> Exercise task
List every line of the following data that contains the word "dimensions", copying each line in full.

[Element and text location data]
════
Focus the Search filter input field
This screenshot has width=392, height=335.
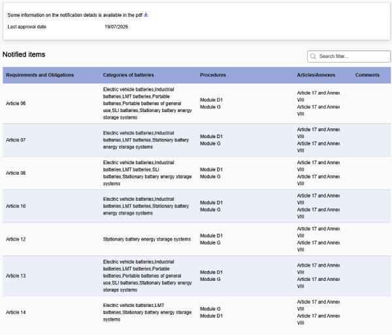349,56
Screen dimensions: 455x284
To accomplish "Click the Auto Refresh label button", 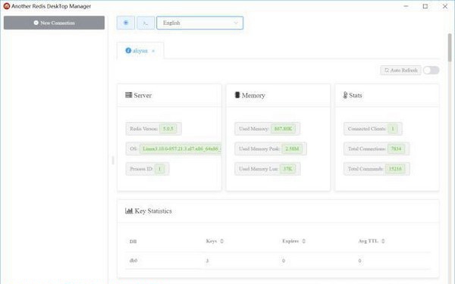I will tap(400, 70).
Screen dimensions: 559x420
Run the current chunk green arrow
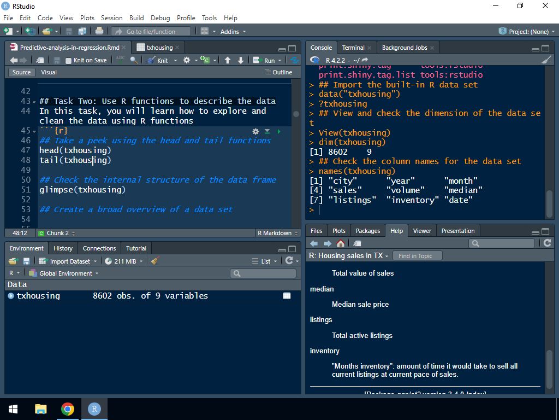pos(279,131)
════
> The result
Screen dimensions: 455x284
Screen dimensions: 559x420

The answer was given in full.